Toutefois, dans les cas précités, y avait-il une relation de cause à effet entre l’inoculation préventive et les infections relevées ? Fallait-il incriminer la façon dont les vaccins avaient été administrés ? Quel était le niveau de fiabilité des instances de validation de l’innocuité de ces vaccins ? Autant de questions qui recommandent légitimement de doubler d’attention face à ce problème.
En tous les cas, le constat est là. La confusion persiste. Mais, « la vérité sort plus facilement de l’erreur que de la confusion », a-t-on l’habitude de dire. Les populations sont dès lors en droit de se poser les mêmes questions qu’avant. Partout dans le monde, la peur corrélée à la méfiance généralisée continue d’alimenter les accusations de concussion entre les autorités étatiques et les laboratoires biopharmaceutiques, parce que souvent ces dernières s’intéresseraient plus à la mercatique qu’au bien-être. Mais, qu’elles soient toutes cotées en bourse ne nous empêche en rien de nous poser les bonnes questions.
Du reste, nous notons comme avec les « maladies vaincues », que les mêmes erreurs de communication et hésitations dans les prises de décisions continuent d’émailler la gestion de la Covid-19 : la disponibilité des masques de protection, l’efficacité avérée ou pas de certains médicaments, la multiplicité des remèdes à l’efficacité douteuse proposés ça et là. C’est dans ce flou que s’invitent les complotistes et les militants anti-vaccins, mais aussi d’éventuelles fausses études.

■ ■ ■ ■

Travail à réaliser. Recopiez sans rien changer le passage de l'extrait sur la vaccination qui commence par « Du reste, nous » et se poursuit jusqu'à « d’éventuelles fausses études. ».

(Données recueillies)
■ ■ ■ ■

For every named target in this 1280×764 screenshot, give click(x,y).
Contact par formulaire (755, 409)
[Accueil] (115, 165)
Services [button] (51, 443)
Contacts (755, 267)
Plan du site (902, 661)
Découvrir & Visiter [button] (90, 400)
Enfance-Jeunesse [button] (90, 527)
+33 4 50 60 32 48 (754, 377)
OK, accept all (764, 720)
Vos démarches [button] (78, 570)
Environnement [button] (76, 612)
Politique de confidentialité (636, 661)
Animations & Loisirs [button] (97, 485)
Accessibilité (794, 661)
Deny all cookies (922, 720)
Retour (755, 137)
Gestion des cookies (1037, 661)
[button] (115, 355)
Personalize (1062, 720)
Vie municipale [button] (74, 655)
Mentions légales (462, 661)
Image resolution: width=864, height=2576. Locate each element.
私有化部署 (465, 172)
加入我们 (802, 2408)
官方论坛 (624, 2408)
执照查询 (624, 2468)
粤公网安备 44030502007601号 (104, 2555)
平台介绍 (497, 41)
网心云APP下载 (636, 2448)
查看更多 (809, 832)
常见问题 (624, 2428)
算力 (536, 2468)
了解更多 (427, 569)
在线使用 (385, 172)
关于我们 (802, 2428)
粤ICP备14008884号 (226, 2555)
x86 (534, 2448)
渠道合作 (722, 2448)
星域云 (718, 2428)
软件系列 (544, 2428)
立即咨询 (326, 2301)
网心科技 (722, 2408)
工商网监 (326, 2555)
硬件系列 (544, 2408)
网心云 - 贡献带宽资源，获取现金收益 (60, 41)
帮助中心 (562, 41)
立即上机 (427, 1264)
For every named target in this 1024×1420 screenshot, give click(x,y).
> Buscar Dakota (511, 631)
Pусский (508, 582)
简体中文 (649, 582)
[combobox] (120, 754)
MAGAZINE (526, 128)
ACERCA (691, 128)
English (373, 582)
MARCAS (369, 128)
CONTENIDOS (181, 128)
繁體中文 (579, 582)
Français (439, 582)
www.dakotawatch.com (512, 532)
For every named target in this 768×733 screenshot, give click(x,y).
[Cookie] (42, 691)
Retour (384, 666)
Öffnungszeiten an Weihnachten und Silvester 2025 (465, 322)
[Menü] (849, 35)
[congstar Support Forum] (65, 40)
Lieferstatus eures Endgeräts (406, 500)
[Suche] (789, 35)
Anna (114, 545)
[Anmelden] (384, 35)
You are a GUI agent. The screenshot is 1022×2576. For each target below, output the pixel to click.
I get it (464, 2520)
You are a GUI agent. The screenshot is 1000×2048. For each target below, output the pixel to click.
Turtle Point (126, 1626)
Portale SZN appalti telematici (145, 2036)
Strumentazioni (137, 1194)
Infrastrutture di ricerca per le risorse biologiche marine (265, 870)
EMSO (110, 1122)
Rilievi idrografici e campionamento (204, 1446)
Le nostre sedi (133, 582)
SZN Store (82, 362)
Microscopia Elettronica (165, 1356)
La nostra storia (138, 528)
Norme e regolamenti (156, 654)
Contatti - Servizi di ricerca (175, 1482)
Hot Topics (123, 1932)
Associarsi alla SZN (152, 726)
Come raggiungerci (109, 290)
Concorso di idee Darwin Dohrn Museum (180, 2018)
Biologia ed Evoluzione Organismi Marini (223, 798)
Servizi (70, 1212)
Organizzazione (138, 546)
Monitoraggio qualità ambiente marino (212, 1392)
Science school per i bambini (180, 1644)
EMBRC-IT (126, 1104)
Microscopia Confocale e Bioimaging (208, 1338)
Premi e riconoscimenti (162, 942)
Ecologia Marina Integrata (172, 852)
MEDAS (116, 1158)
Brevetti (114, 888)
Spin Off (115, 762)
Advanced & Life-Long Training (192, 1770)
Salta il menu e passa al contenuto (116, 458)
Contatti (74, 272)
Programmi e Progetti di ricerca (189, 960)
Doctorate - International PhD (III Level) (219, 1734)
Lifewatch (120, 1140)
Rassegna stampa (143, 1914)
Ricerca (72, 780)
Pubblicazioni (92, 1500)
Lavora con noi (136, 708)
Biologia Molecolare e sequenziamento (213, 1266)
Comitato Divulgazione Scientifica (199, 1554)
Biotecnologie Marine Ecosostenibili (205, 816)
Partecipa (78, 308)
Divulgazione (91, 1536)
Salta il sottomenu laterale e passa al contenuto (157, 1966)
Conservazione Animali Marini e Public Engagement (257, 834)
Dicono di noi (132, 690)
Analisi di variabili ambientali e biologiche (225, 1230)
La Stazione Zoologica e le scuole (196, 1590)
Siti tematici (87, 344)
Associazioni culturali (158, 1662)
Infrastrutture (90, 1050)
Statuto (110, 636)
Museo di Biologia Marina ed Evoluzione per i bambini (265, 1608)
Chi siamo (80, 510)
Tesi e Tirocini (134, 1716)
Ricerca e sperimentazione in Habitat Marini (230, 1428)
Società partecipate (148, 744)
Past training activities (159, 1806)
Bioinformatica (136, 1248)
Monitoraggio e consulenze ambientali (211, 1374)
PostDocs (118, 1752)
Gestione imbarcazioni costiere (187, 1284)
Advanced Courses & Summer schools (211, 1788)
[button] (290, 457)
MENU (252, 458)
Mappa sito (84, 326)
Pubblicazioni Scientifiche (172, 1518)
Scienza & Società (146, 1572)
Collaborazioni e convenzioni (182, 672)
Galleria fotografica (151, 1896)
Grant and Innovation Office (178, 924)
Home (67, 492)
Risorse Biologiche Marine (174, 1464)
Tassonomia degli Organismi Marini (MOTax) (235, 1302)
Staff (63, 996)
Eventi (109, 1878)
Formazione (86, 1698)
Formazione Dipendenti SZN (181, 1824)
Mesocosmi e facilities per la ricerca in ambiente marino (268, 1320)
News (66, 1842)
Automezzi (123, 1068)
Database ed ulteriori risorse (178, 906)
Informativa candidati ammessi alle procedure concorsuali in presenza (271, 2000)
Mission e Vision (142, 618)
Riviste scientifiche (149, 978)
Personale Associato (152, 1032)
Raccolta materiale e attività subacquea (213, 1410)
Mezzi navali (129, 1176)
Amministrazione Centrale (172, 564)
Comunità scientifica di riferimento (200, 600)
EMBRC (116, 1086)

■ ■ ■ ■

Réponse à la tâche.
Du reste, nous notons comme avec les « maladies vaincues », que les mêmes erreurs de communication et hésitations dans les prises de décisions continuent d’émailler la gestion de la Covid-19 : la disponibilité des masques de protection, l’efficacité avérée ou pas de certains médicaments, la multiplicité des remèdes à l’efficacité douteuse proposés ça et là. C’est dans ce flou que s’invitent les complotistes et les militants anti-vaccins, mais aussi d’éventuelles fausses études.